The year was 1957, and the world as it was known would never be the same, for this was the year in which the Soviet Union launched Sputnik 1, the first artificial satellite. A few months later, the United States responded by launching Explorer 1. Thus the space race was born.
Each of these two superpowers wanted to display their superiority not only in scientific achievements, but also with military might. In the beginning of this heated competition, the Soviets had the advantage. NASA, (the National Aeronautics and Space Administration) was formed in the U.S. in 1958 to challenge the Russian space program. Project Mercury was developed by German rocket scientists who were either captured or defected to America after World War II. The objective of this program was to send humans into earth orbit aboard a spacecraft launched by a rocket and to return them safely home.
The search commenced for the best military test pilots that could be found. Following a rigorous battery of physical and mental tests, 7 of 110 potential candidates were eventually selected These included; in the chronological order of their flights: Alan Shepard, Gus Grissom, John Glenn, Scott Carpenter, Wally Schirra, and Gordon Cooper. The 7th astronaut, Deke Slayton, was grounded in 1962 for a heart abnormality and would not fly until 1975 on a joint Apollo-Soyuz mission.
Following Alan Shepard’s first flight, President John F. Kennedy put forth a collective goal for the U.S. to reach the moon before the end of the decade. Despite the fact that the Russians had figuratively beaten the Americans to the punch by launching cosmonaut Yuri Gagarin into orbit, the Mercury program was well underway.
The project lasted from 1959 until 1963, and was the first of three steps NASA would take to reach the moon. Two of the Mercury program’s most notable moments included Alan Shepard becoming the first American in space and John Glenn becoming the first American to orbit the earth. During Glenn’s historic flight, the nation held its breath when it was learned that the heat shield on his space capsule, dubbed Friendship 7, was damaged. Nobody knew for certain whether or not it would hold up during re-entry into the atmosphere. Fortunately, it did. Decades later, John Glenn would become the oldest human to travel into space. In 1998, at the age of 77, he flew aboard the Space Shuttle Discovery.

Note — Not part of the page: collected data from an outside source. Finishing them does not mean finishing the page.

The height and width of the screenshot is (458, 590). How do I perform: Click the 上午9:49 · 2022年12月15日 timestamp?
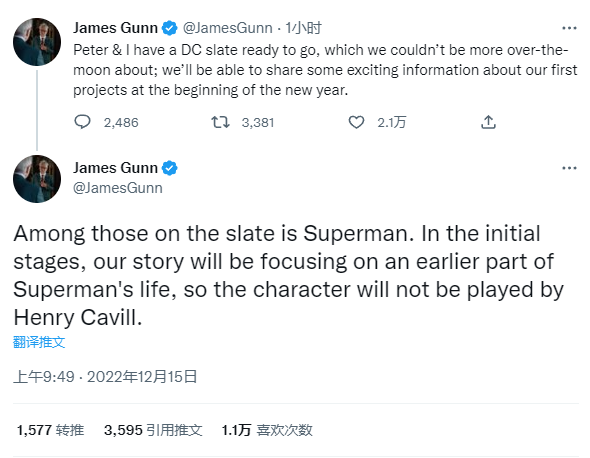(x=105, y=376)
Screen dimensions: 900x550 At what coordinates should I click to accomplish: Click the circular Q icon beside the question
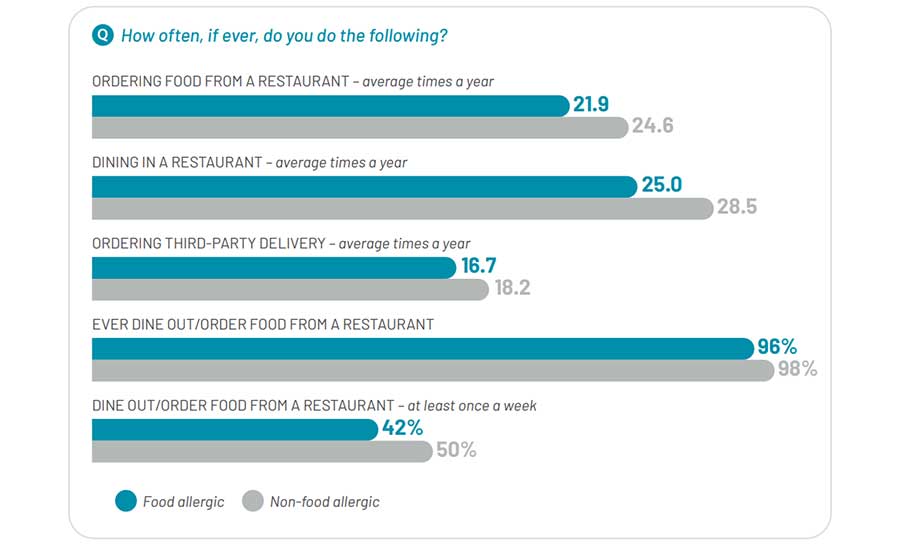pos(102,36)
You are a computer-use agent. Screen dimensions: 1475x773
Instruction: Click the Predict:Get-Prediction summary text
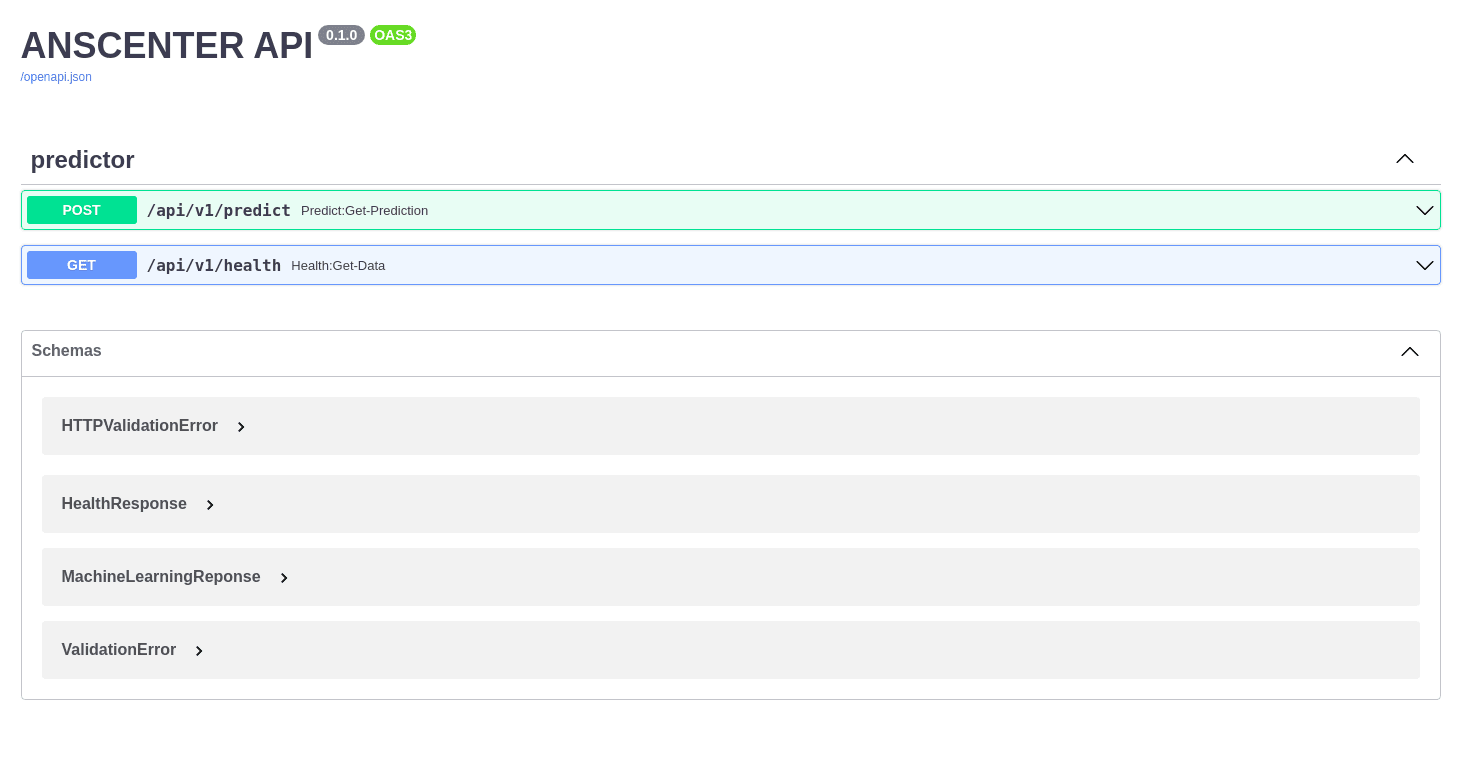pyautogui.click(x=364, y=210)
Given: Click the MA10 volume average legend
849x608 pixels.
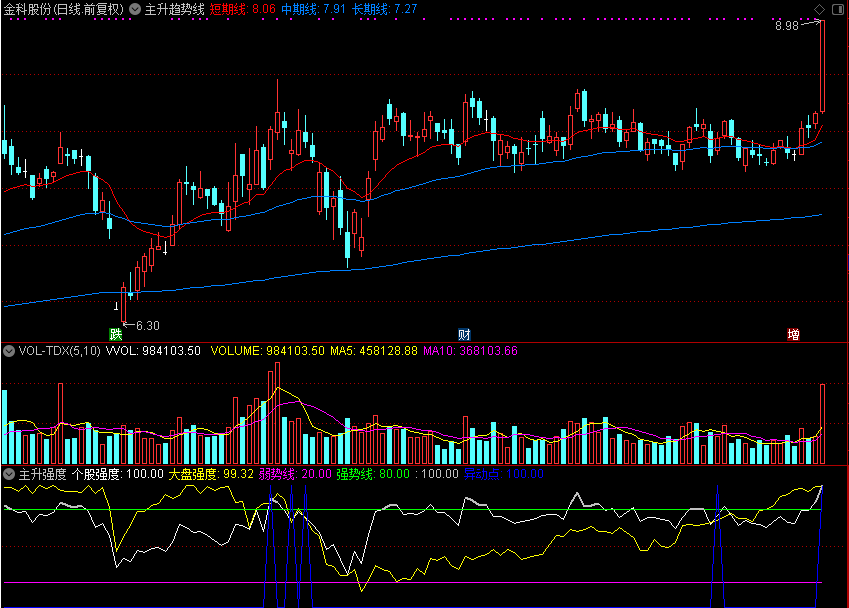Looking at the screenshot, I should pyautogui.click(x=470, y=351).
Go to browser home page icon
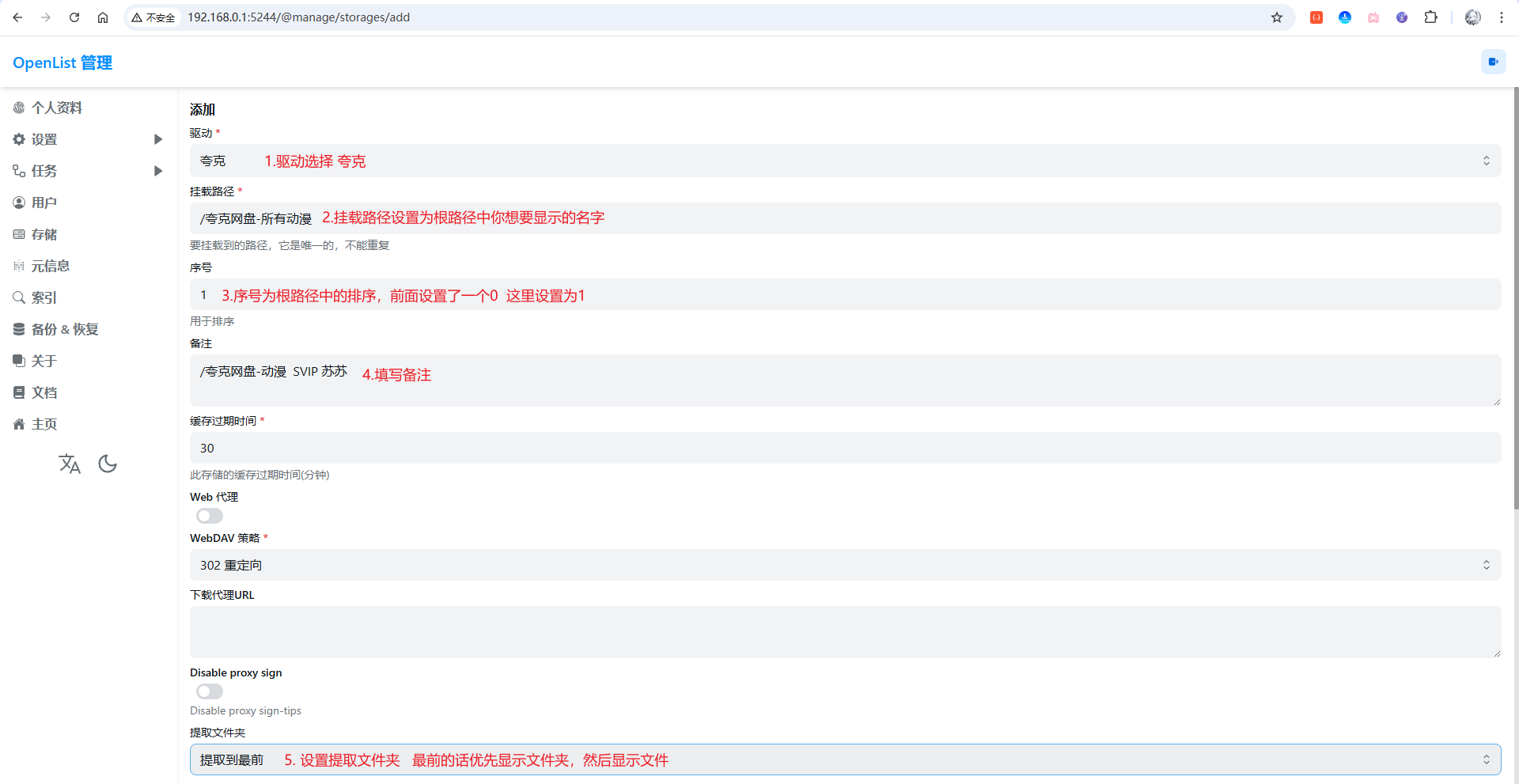 click(103, 17)
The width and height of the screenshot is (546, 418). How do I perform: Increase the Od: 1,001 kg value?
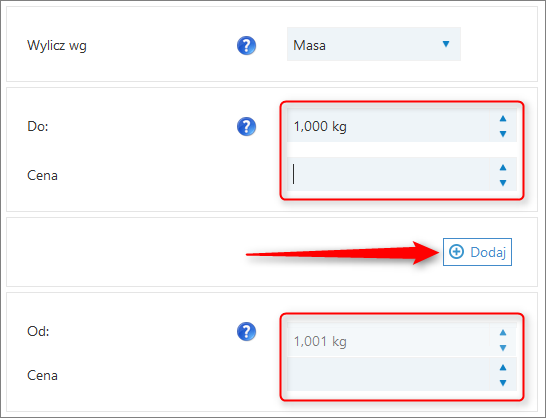tap(503, 333)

Gus Grissom nearly drowned in the sea following splashdown of his capsule, but he was rescued in time before it sank to the ocean floor. Sadly, Grissom would die along with astronauts Ed White and Roger Chaffee a few years later in a fire that erupted on Apollo 1 during a launch pad test. As of this writing, John Glenn and Scott Carpenter are the only two original Mercury astronauts still living.

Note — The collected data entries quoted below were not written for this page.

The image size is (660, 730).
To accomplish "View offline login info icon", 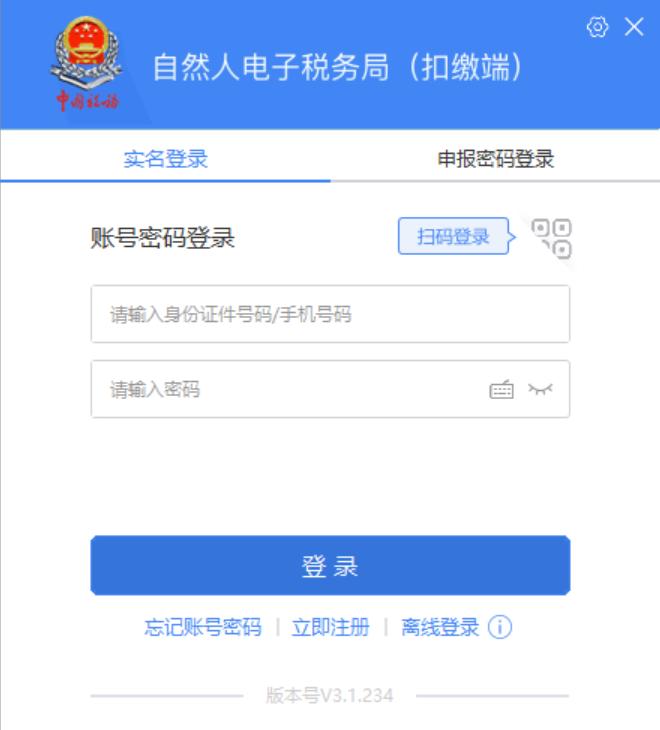I will (500, 627).
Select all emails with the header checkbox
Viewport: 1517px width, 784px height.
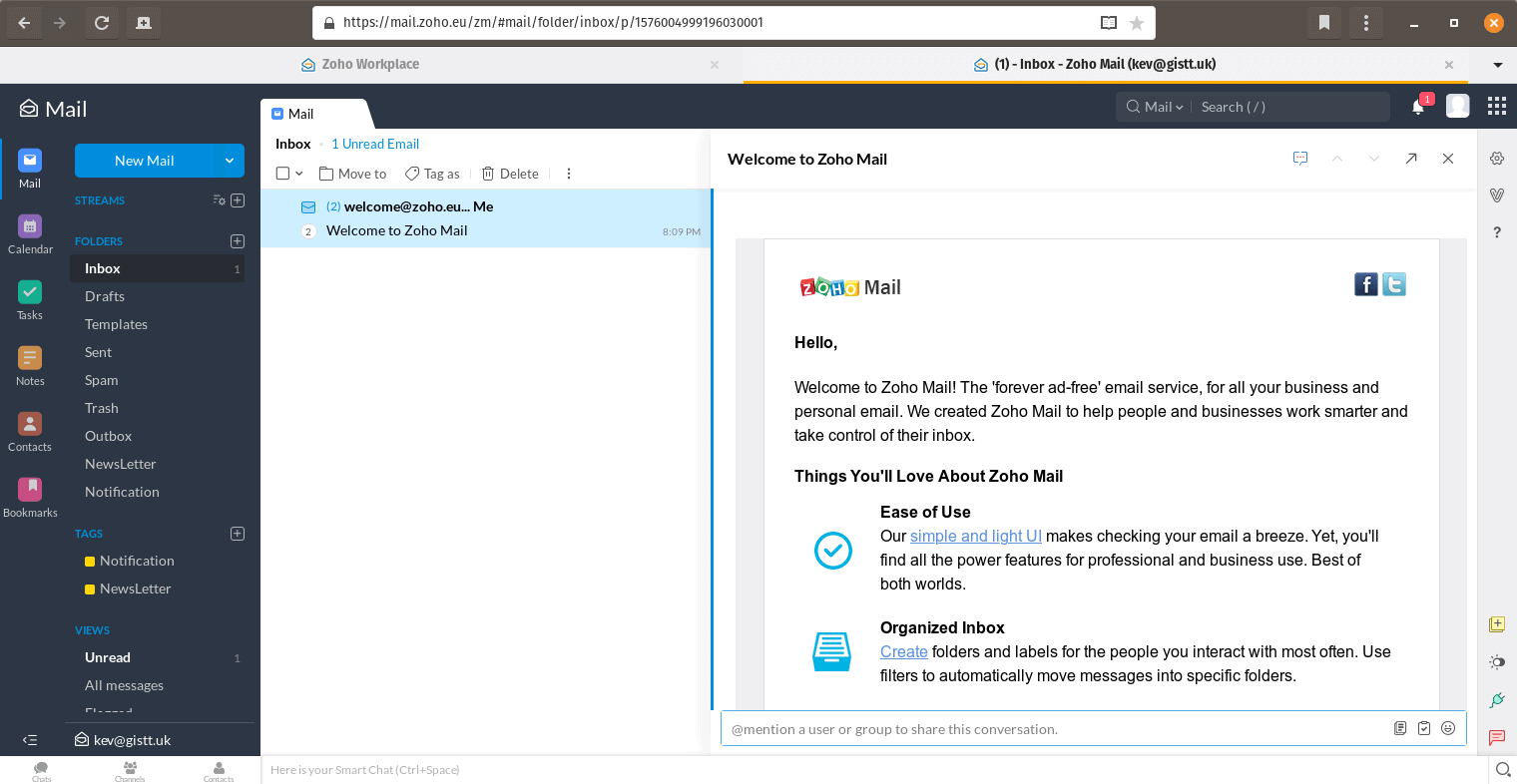[280, 172]
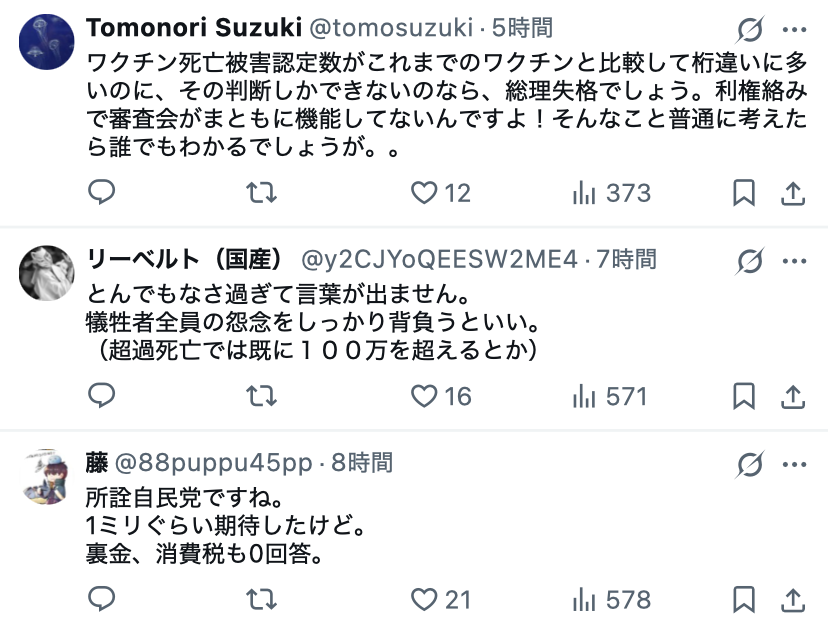Bookmark Tomonori Suzuki's tweet
828x630 pixels.
[x=743, y=192]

When the Mercury program concluded in 1963, NASA began the Gemini series of spaceflights which featured longer durations in space as well as two astronauts in a larger craft. The United States fulfilled President Kennedy’s prophecy in July, 1969, when the lunar module from Apollo 11 touched down on the moon. The Soviet Union never managed to send humans there. To this day, even nearly 20 years after the collapse of the Berlin Wall and hence the end of Communism in Europe, the U.S. remains the only nation to have ever accomplished this feat.

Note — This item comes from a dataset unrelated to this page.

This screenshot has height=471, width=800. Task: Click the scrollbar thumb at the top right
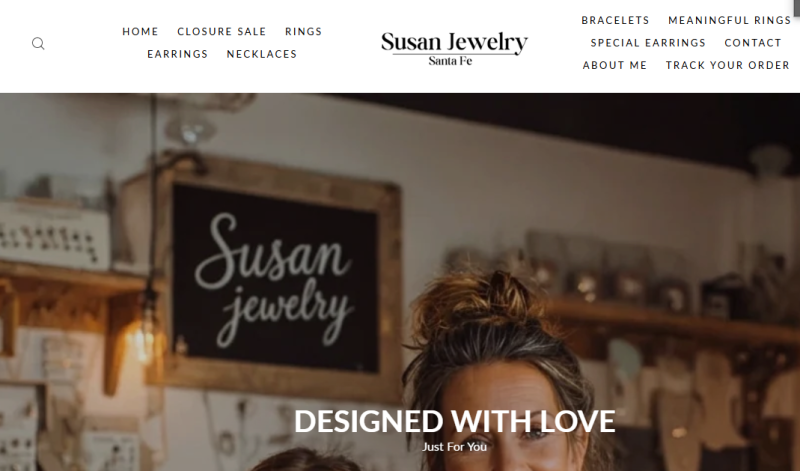coord(796,6)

It’s now closing in on half a century since man first ventured into space. The Soviets enjoyed a jump-start of sorts in the beginning, but if not for NASA’s Mercury Project initially paving the way for Kennedy’s goal of reaching the moon to be realized, it’s a sure bet that this defining moment in mankind’s history would still lie in a rather distant future. As we look back to the brave pioneers who piloted those tiny Mercury capsules, we can look proudly and confidently to what lies ahead in the never-ending quest to conquer the vastness of space.